The following diagram (referenced in the text) illustrates the ray tracing process of 3D GRT when $k=3$, showing how multiple particles are managed and rendered along a single ray.
3.3. Ray-Gaussian Intersection
To calculate the contribution of each particle during ray tracing, 3D GRT determines the point where the particle's response (or contribution to the final rendered image) is maximized. This is achieved through the following mathematical formulation:
where $ \mathbf{o}_g = {\rm S^{-1}R^T}(\mathbf{o} - \mu), d_g = {\rm S^{-1}R^T} \mathbf{d}$.
Let's interpret this step by step!
Transformation to Local Coordinates
The variables $\mathbf{o}_g$ and $\mathbf{d}_g$ represent the ray origin and direction, which is transformed into the local coordinate system of the 3D Gaussian (just as the proxy primitive is defined in these local coordinates).
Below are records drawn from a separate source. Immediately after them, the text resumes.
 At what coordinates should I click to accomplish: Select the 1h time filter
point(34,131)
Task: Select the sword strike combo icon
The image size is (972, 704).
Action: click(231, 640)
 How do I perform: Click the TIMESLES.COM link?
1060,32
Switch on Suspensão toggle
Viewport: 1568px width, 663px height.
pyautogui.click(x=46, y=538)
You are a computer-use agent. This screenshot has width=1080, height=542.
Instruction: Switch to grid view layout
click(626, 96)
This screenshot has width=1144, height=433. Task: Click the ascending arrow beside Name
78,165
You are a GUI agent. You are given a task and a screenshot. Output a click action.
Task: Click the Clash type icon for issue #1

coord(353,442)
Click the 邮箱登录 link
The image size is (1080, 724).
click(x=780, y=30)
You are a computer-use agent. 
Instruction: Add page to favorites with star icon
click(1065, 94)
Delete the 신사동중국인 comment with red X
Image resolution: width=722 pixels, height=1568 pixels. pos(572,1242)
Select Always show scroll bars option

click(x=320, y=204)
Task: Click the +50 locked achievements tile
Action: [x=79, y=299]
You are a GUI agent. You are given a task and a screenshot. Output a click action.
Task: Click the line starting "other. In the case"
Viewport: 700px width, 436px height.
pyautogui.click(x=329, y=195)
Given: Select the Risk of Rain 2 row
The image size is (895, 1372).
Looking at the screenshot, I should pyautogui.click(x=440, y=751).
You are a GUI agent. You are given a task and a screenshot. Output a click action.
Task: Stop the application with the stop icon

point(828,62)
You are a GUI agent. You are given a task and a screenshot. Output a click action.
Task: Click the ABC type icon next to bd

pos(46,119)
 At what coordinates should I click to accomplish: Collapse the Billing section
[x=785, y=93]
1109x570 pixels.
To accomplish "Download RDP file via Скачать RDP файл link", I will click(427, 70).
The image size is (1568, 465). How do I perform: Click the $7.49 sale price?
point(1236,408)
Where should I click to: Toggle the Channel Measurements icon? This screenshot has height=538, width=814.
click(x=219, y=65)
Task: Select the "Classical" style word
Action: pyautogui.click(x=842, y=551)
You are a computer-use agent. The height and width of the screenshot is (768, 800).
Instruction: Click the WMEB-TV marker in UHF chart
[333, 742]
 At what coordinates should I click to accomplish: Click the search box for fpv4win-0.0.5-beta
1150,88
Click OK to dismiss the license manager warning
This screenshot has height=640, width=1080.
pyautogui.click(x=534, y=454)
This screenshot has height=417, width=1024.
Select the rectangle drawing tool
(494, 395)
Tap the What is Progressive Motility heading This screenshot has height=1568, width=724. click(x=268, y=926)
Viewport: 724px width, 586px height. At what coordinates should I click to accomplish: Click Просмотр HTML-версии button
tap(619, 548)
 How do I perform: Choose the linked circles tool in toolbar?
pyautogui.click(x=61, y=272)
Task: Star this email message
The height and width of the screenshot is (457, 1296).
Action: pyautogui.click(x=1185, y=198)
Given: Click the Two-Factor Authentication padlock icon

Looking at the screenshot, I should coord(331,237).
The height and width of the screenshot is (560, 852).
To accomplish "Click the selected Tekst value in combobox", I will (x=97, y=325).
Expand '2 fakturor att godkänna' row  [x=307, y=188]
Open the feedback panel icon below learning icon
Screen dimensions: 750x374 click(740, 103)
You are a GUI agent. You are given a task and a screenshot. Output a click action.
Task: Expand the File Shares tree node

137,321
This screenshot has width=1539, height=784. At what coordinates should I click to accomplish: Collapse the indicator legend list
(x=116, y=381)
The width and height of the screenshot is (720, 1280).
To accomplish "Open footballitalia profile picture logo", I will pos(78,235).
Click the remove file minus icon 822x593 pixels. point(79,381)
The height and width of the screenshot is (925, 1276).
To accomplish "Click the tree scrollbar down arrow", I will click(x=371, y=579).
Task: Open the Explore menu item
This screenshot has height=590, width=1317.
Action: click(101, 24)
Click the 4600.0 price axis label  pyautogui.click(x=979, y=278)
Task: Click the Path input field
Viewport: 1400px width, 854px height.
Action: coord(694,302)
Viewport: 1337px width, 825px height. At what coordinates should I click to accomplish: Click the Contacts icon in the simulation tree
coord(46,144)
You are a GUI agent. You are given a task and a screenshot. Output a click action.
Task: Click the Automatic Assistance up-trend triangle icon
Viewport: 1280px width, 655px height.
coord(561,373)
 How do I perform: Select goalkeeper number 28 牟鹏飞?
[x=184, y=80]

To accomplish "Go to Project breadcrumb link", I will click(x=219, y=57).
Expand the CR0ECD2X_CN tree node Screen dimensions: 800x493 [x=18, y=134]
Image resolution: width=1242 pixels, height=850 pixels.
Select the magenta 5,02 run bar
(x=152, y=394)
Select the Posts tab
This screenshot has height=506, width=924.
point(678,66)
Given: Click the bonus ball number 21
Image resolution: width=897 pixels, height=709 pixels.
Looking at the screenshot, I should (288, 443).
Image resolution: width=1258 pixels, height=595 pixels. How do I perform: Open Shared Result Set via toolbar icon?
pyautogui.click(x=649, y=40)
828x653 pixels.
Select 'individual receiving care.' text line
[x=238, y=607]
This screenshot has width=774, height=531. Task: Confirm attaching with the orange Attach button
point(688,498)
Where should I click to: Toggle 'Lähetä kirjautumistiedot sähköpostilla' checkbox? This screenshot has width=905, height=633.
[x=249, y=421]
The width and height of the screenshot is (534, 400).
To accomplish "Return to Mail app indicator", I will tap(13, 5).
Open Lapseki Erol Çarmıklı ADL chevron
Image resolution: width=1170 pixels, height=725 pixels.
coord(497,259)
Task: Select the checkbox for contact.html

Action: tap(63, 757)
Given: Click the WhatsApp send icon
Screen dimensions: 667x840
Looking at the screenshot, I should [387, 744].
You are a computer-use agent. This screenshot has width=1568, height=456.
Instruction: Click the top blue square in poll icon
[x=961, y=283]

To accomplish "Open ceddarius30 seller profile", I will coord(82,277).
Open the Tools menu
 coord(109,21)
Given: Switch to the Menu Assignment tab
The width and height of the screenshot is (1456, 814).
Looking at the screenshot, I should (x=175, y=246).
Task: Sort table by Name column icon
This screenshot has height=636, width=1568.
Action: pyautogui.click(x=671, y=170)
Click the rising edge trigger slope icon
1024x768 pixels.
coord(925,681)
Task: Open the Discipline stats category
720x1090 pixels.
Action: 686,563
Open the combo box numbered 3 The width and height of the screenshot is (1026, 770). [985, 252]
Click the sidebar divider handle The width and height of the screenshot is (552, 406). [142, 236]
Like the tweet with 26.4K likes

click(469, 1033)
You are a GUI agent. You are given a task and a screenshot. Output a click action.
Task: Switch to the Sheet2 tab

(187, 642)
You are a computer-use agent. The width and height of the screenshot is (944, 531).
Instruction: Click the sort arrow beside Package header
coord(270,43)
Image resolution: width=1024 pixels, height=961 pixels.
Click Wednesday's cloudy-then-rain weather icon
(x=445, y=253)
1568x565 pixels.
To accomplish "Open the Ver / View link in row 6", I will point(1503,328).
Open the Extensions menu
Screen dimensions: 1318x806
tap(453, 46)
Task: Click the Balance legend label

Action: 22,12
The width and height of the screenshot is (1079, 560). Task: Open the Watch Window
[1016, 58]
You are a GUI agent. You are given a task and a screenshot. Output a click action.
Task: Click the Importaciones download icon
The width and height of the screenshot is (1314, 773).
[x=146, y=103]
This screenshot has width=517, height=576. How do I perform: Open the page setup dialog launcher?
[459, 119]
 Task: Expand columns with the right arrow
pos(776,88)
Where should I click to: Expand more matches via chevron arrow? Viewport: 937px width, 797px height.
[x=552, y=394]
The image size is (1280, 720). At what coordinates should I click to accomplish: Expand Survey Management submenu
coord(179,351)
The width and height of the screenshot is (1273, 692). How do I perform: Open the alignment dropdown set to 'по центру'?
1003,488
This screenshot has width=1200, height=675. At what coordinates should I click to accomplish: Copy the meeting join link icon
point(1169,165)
Maximizing Gaussian Density
The density of the 3D Gaussian can be expressed as a 1D Gaussian along the ray:
$$ G(x_g) = \exp\left(-\frac{1}{2} \mathbf{x}_g^{\rm T} \mathbf{x}_g\right) \quad \text{where } \mathbf{x}_g = \mathbf{o}_g + t\mathbf{d}_g $$Since $\exp(-x)$ is a decreasing function, the maximum density corresponds to the minimum value of the inner quadratic term $\mathbf{x}_g^{\rm T} \mathbf{x}_g$.
Optimization
The problem of finding the maximum density is equivalent to solving the following optimization problem:
$$ \min_t \ (\mathbf{o}_g + t \mathbf{d}_g)^T (\mathbf{o}_g + t \mathbf{d}_g) . $$Since this is a convex function with respect to $t$, the maximum can be found by setting the derivative with respect to $t$ to zero:
$$ \begin{aligned} \nabla_t f(t) &= \frac{d}{dt} \left( (\mathbf{o}_g + t \mathbf{d}_g)^T (\mathbf{o}_g + t \mathbf{d}_g)\right) \\ &= 2 \mathbf{d}_g^T (\mathbf{o}_g + t \mathbf{d}_g). \end{aligned} $$Subsequently, the analytic solution can be derived as follows:
$$ 2 \mathbf{d}_g^T (\mathbf{o}_g + t \mathbf{d}_g) = 0 \\ \rightarrow t = -\frac{\mathbf{o}_g^{\rm T} \mathbf{d}_g}{\mathbf{d}_g^{\rm T}\mathbf{d}_g} $$This equation represents the point along the ray where the Gaussian density, and therefore the particle's contribution to the final image, is maximized.
Intuitively, The closer the ray direction $\mathbf{d}_g$ is to the origin of the 3D Gaussian, the higher the response or contribution from that particle will be.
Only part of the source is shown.